> _WORKING DATA_:
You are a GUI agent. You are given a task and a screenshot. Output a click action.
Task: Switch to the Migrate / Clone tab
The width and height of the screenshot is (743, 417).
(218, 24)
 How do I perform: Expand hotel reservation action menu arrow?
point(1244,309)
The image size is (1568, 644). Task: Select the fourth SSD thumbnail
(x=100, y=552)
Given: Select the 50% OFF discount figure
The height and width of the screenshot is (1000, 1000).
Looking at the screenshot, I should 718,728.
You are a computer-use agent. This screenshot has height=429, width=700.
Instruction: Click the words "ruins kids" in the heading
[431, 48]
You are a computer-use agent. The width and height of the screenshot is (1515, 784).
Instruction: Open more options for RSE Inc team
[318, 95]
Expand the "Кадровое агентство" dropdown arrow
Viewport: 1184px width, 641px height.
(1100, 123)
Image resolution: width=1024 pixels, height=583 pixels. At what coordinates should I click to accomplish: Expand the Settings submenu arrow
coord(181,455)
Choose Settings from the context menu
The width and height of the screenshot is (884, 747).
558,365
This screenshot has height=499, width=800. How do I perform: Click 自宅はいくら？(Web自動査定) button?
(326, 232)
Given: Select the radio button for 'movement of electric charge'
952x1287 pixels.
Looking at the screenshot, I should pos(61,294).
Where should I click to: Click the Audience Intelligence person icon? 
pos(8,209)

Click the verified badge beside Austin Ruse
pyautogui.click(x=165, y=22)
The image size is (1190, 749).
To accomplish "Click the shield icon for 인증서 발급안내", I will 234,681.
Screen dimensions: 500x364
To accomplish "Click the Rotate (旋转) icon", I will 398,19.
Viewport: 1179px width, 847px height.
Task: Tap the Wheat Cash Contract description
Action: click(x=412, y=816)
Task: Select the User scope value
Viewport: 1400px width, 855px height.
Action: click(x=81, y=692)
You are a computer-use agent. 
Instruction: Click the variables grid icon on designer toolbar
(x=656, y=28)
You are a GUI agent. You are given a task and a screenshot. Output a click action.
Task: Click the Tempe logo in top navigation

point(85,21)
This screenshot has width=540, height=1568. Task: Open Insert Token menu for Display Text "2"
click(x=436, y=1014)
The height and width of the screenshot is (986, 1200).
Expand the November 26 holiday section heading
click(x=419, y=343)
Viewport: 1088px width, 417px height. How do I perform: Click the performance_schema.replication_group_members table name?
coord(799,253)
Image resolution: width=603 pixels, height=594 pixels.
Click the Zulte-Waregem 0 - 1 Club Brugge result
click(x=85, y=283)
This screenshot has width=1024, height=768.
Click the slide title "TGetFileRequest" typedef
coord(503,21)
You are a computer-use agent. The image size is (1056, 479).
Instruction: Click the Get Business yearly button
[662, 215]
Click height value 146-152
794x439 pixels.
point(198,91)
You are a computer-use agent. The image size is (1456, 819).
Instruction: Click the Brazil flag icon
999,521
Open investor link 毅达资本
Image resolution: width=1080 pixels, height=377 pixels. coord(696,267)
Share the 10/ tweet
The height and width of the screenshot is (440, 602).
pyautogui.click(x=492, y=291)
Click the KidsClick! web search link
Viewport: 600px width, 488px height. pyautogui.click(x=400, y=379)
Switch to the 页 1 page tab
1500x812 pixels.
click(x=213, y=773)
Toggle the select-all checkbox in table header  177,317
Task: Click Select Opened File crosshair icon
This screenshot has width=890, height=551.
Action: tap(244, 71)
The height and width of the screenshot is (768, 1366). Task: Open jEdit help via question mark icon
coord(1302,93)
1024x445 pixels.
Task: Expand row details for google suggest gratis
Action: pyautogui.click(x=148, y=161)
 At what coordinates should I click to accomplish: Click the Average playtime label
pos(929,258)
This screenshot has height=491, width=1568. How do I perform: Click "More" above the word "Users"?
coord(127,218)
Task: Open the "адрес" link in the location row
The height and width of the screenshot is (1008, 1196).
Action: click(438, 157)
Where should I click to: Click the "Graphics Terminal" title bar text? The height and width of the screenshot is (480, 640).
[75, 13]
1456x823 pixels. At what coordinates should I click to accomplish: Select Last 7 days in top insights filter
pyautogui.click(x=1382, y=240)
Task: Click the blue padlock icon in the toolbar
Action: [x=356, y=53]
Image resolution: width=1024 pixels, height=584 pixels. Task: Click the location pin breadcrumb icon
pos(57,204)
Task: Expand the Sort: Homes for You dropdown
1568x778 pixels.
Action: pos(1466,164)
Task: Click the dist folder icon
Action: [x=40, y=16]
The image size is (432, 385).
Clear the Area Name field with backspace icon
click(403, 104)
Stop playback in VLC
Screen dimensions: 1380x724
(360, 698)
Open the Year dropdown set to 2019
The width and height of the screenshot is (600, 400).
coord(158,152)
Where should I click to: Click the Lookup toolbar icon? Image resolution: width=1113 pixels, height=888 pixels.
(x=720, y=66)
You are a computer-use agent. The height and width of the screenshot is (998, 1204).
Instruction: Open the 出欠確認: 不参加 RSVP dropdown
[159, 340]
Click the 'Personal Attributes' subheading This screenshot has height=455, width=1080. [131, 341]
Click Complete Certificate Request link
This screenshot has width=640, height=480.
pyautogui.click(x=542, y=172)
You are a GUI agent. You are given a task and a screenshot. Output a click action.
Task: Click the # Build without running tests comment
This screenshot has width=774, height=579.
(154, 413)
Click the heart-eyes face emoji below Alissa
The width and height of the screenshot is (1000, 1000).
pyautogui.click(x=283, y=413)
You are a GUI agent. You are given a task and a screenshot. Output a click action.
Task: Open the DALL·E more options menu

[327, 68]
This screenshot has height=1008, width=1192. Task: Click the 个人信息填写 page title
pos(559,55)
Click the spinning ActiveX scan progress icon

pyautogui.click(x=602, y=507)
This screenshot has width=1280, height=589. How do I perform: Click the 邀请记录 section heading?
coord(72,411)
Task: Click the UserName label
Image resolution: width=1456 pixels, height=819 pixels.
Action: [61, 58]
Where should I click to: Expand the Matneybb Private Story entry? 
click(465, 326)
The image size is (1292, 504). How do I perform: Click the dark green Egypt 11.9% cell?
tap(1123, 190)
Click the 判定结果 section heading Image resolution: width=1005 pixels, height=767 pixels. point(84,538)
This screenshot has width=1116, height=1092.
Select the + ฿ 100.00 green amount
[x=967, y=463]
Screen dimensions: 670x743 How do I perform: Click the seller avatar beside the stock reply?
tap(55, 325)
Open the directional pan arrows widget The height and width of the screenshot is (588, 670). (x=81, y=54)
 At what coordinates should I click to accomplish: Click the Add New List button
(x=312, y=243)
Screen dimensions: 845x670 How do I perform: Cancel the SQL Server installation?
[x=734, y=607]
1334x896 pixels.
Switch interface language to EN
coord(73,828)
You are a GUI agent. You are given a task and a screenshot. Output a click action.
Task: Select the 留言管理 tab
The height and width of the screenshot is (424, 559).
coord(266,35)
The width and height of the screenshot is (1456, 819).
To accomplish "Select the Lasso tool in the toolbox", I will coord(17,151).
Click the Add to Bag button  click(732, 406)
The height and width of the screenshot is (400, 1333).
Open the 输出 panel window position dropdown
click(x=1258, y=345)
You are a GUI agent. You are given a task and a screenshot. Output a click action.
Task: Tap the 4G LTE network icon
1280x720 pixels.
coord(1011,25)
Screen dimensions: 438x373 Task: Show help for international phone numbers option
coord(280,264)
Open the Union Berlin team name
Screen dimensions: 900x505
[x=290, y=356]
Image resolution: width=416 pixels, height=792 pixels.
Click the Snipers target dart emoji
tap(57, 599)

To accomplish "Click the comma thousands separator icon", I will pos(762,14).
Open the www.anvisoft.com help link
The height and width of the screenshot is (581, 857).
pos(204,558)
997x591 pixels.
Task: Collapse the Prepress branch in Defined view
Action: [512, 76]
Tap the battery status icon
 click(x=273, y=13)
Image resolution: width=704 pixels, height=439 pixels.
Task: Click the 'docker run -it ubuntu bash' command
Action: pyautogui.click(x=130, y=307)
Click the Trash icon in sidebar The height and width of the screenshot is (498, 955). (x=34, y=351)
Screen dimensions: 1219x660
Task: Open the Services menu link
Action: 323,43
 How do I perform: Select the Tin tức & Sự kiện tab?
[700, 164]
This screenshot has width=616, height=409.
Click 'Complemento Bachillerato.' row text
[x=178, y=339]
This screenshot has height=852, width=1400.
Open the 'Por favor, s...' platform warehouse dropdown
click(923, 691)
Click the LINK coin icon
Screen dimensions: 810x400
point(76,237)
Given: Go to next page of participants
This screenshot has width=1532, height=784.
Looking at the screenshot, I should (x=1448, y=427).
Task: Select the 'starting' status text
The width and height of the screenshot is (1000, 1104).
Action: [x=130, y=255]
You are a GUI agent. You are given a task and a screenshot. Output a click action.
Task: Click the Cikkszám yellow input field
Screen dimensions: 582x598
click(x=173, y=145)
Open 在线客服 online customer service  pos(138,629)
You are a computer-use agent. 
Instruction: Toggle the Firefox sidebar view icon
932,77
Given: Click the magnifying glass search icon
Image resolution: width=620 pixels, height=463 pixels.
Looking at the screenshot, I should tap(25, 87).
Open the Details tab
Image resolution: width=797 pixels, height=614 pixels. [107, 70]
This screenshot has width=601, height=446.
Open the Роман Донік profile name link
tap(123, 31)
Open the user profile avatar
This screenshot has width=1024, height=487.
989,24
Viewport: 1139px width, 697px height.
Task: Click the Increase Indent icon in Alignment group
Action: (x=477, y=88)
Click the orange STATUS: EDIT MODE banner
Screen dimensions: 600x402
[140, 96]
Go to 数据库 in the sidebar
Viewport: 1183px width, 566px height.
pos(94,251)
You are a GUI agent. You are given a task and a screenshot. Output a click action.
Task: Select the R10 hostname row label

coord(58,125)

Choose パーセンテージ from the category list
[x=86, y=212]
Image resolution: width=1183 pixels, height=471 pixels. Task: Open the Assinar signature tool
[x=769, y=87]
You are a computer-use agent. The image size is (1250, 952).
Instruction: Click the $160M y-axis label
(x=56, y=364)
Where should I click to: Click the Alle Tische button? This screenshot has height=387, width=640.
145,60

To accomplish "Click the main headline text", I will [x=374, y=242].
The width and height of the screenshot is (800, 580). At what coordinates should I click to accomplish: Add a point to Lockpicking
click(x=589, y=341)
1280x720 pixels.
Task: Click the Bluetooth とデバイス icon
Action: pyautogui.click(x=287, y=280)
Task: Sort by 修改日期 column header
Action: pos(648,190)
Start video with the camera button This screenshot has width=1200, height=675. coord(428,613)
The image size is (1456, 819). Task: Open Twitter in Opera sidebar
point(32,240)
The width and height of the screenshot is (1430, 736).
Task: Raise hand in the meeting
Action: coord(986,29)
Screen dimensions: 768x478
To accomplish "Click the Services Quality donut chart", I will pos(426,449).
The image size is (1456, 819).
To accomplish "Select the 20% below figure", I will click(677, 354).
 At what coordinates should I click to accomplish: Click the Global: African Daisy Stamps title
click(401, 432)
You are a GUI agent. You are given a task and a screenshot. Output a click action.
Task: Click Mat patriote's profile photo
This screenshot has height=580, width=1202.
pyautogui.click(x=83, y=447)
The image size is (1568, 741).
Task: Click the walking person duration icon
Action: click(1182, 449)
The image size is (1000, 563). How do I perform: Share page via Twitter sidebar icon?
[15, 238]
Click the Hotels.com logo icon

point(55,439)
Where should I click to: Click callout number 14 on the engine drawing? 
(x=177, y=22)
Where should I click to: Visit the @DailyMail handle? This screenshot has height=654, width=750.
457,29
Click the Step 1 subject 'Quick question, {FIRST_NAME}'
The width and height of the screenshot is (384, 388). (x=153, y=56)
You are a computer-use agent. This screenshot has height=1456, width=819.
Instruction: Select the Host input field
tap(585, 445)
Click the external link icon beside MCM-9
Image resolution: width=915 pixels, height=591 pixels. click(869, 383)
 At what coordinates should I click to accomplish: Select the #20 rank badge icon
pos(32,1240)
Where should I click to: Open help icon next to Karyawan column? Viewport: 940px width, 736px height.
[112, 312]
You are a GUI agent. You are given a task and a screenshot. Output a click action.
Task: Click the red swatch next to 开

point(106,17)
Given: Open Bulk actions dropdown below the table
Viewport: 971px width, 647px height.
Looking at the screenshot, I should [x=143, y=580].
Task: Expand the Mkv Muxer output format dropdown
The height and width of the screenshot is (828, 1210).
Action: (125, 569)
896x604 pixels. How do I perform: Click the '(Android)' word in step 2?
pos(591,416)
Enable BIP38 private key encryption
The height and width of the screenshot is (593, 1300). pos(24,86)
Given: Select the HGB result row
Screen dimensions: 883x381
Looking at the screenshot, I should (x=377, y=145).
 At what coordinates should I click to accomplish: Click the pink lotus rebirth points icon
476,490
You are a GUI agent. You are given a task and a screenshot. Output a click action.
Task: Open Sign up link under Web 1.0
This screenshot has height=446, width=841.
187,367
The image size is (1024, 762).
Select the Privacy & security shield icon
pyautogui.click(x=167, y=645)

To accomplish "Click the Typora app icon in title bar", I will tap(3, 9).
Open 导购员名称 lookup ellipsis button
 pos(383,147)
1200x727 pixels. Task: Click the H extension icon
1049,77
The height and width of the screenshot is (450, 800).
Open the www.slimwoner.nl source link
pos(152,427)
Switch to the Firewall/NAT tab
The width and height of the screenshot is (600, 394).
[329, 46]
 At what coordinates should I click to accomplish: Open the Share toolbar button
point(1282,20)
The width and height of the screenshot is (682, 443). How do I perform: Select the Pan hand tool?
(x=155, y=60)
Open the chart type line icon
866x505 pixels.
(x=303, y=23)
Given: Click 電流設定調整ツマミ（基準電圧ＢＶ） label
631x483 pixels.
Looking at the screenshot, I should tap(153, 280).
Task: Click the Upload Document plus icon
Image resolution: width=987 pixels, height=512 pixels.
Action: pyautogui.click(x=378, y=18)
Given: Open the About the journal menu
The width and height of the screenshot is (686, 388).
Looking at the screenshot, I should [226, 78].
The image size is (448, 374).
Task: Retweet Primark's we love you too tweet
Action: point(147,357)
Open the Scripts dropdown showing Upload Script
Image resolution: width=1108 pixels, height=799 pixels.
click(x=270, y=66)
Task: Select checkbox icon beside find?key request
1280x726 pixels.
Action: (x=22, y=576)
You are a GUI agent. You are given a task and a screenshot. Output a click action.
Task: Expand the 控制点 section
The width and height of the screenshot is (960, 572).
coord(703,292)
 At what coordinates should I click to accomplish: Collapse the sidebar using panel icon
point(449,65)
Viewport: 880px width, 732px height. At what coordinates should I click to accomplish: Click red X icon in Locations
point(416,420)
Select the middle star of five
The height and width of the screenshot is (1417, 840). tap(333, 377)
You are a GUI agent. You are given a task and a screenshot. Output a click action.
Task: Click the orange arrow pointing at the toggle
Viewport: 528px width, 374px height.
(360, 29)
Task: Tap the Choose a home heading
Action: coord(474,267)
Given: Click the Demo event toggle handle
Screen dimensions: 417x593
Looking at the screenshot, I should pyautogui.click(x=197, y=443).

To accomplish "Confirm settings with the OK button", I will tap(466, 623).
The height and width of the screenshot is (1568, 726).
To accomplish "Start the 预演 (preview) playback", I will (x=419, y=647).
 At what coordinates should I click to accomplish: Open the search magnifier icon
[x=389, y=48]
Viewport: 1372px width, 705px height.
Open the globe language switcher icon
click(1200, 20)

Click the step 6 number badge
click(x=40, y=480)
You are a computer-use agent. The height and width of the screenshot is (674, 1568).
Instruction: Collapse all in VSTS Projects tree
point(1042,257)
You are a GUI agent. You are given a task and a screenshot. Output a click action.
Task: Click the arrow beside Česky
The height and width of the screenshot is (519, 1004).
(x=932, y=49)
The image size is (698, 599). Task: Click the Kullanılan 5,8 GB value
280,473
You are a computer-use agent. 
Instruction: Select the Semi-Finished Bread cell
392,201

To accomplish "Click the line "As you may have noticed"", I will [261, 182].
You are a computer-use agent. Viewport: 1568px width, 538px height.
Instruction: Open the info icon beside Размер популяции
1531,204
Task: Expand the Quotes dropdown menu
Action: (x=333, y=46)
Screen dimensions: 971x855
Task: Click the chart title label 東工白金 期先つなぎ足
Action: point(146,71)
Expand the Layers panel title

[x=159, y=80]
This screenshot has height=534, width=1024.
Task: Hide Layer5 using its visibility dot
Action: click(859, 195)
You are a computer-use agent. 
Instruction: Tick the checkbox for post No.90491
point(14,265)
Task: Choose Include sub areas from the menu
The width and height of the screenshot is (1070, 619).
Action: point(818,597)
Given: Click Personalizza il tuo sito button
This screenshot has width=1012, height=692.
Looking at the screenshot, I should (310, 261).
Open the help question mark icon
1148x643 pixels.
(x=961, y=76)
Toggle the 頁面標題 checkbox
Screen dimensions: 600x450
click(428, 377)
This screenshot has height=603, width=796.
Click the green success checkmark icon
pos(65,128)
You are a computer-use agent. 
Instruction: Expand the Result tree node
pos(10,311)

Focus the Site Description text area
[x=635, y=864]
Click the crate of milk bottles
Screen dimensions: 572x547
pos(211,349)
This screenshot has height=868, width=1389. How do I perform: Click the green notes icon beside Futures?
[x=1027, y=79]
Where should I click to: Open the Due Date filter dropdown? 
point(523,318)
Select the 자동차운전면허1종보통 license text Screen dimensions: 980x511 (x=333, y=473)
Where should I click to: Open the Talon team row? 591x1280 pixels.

> _PROBLEM DETAILS_:
Scan the records above for the word "figure". Show each line in which it appears.

> _EXERCISE ANSWER_:
Given: Select the 50% OFF discount figure
To accomplish "Select the 20% below figure", I will click(677, 354).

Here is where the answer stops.